> _Stored data_:
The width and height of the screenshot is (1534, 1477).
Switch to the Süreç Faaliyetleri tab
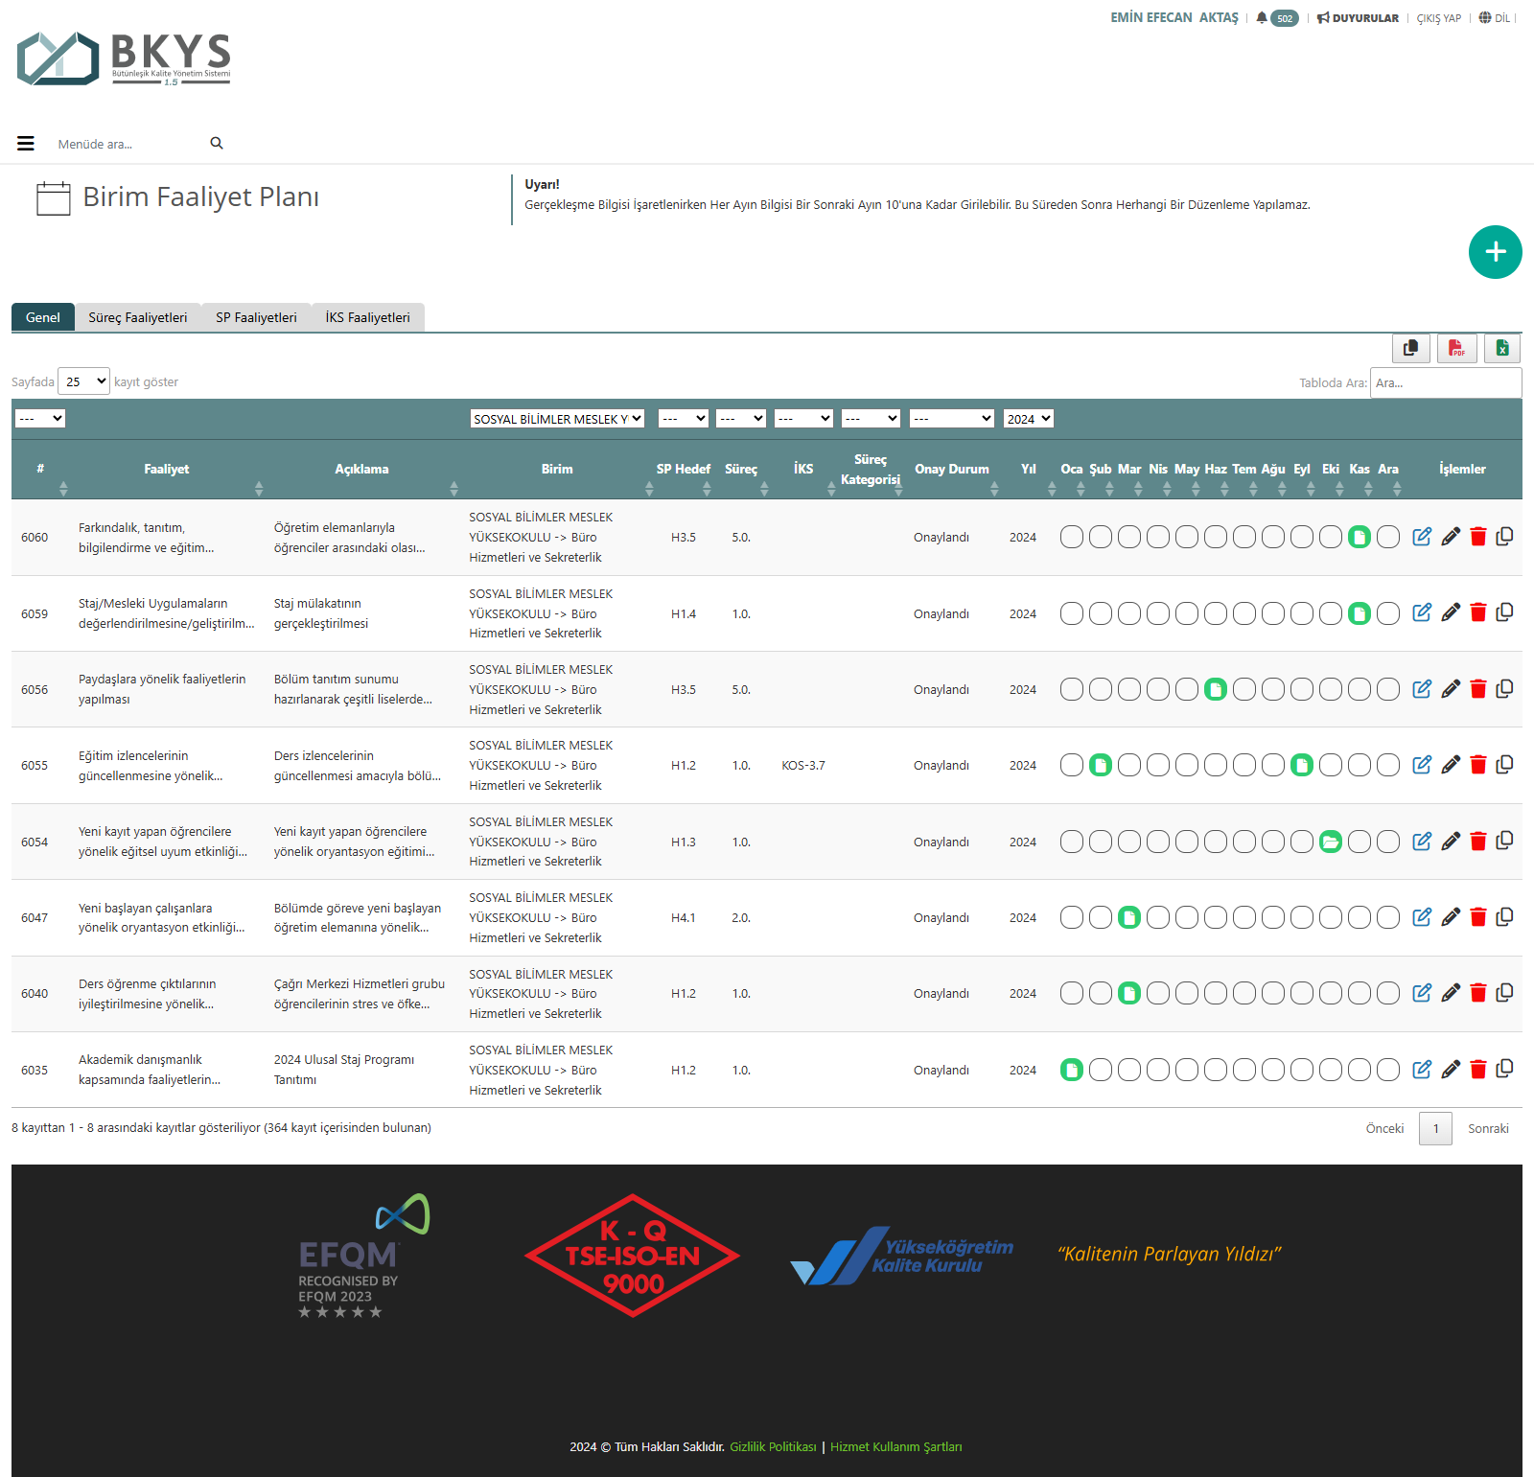138,317
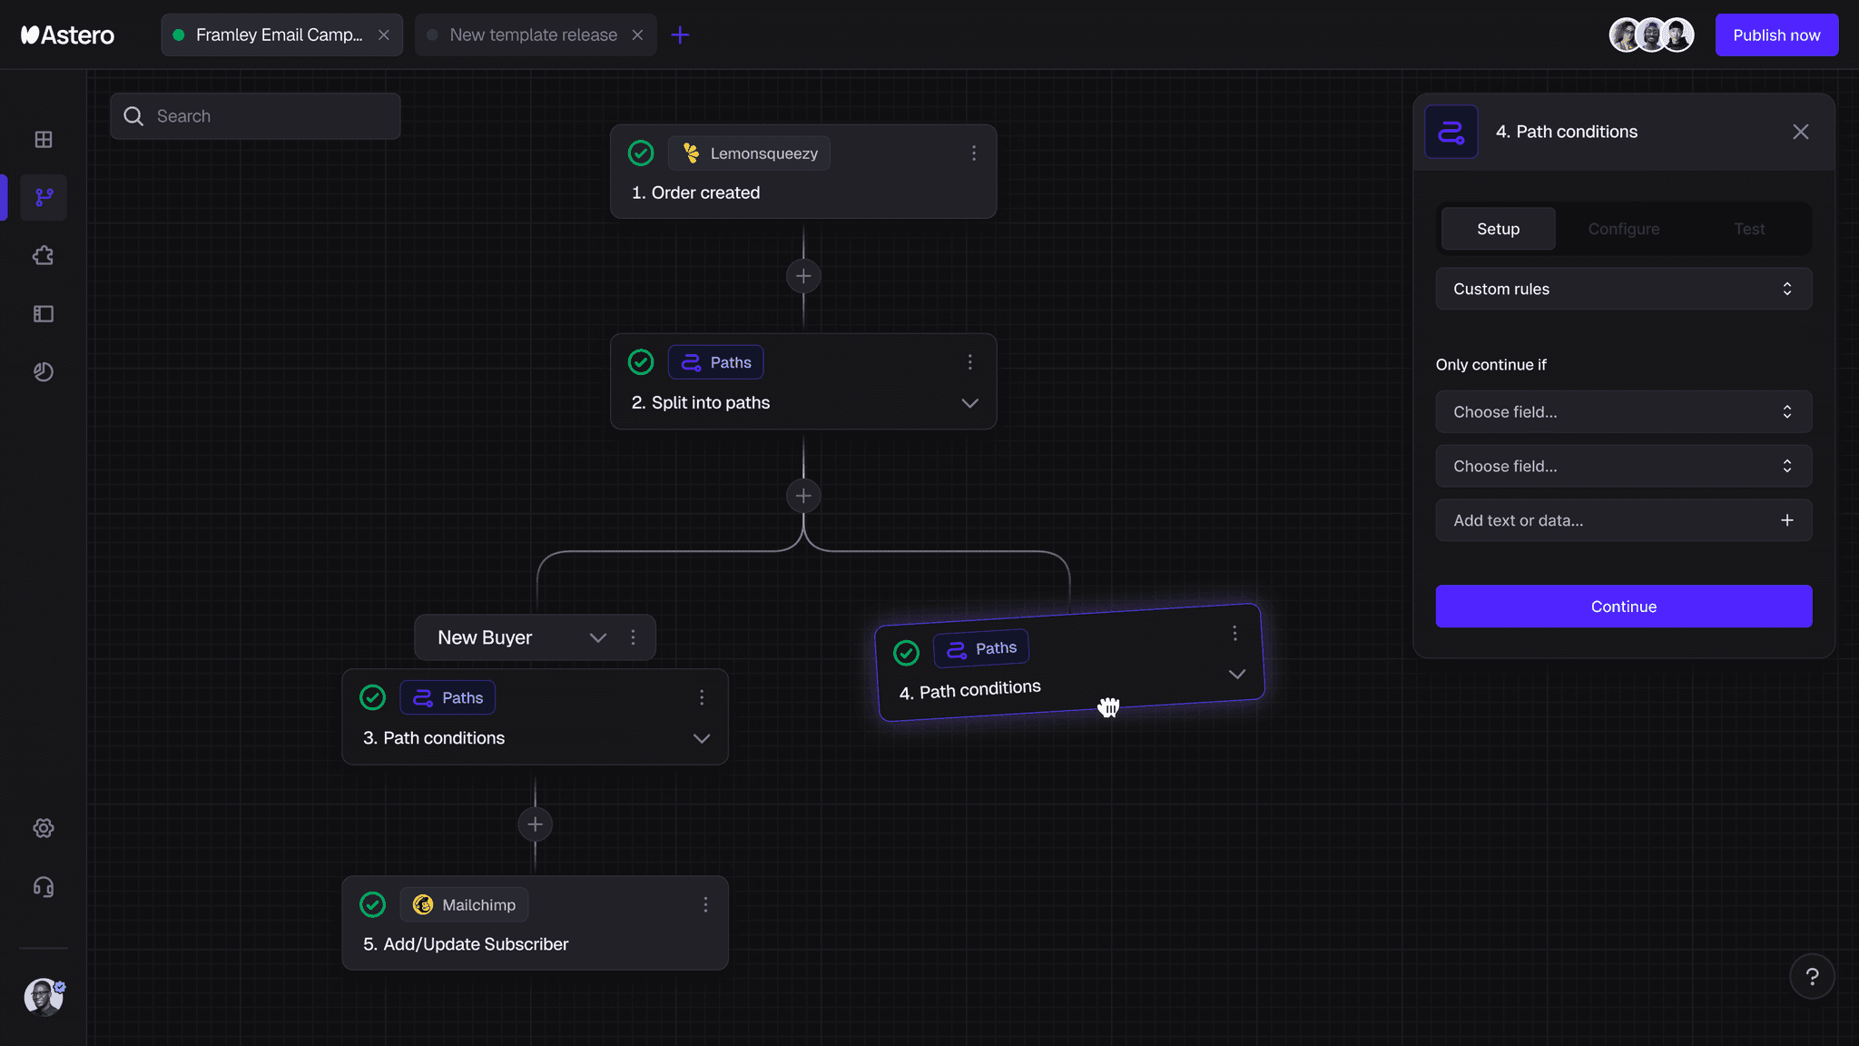Click the purple Continue button

pos(1623,607)
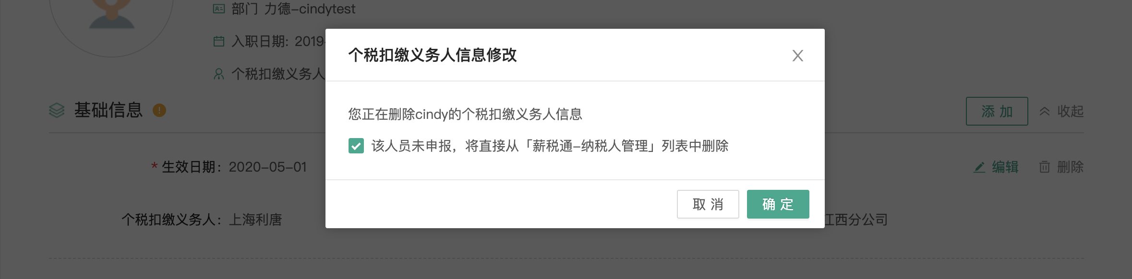
Task: Collapse the section using the 收起 chevron
Action: point(1044,111)
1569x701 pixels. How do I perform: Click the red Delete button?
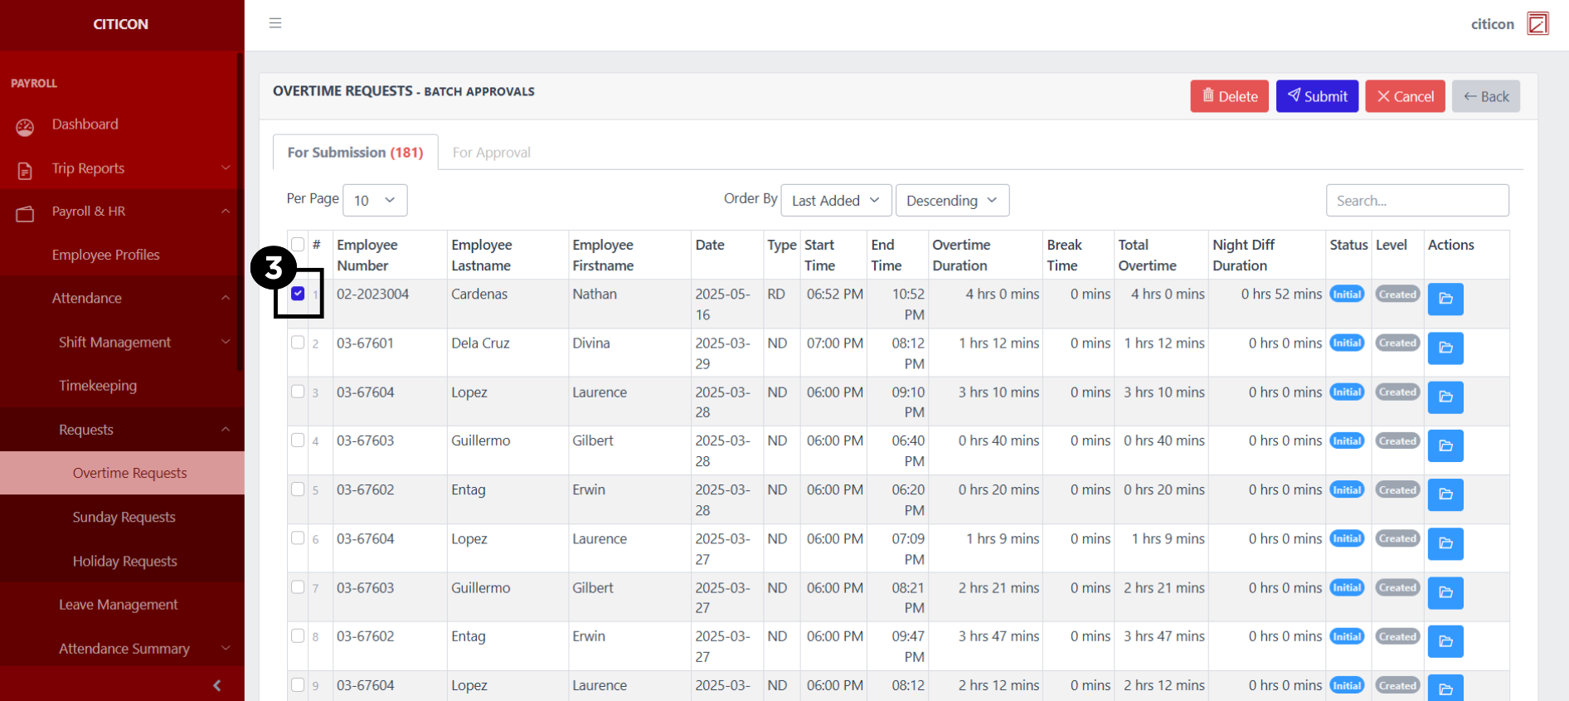pyautogui.click(x=1229, y=96)
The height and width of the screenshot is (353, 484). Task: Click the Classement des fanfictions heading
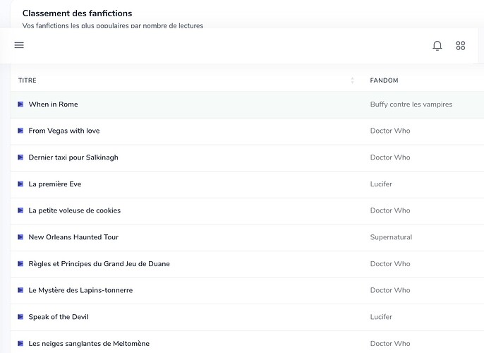click(77, 13)
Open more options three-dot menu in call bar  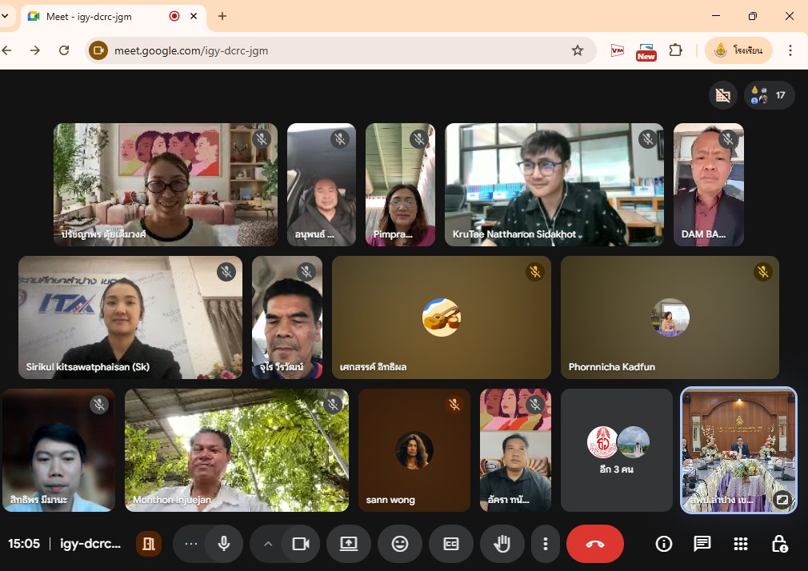(x=546, y=544)
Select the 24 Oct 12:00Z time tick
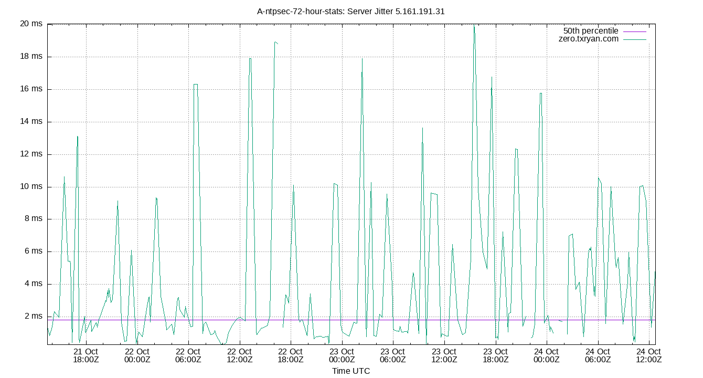Screen dimensions: 703x378 coord(649,355)
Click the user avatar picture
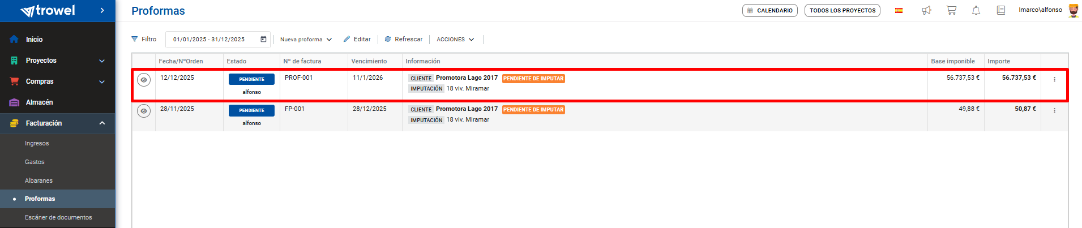The height and width of the screenshot is (228, 1082). coord(1073,10)
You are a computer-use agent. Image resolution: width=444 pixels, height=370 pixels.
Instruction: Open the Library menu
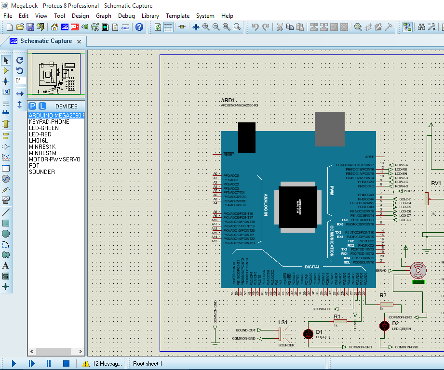tap(150, 16)
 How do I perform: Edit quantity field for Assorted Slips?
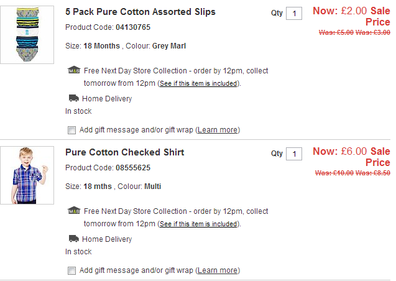click(294, 14)
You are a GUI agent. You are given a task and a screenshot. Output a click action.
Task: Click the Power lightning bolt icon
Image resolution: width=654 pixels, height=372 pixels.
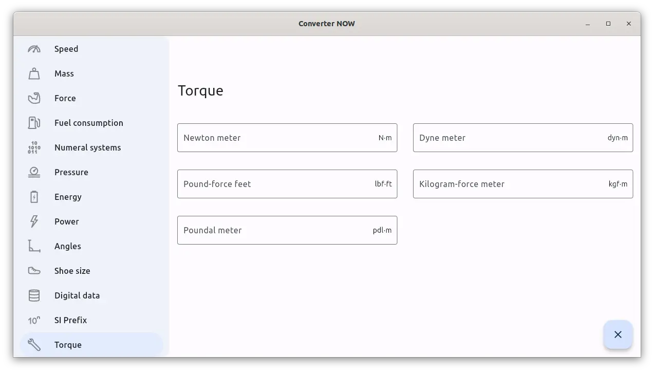tap(34, 221)

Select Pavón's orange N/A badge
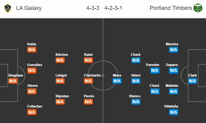88,102
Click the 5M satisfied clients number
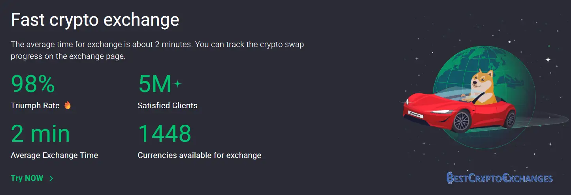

> _Activity_:
Within the entries, find each line holding the string "agent". Reply with how many there are, as a number alone.

> _Output_:
2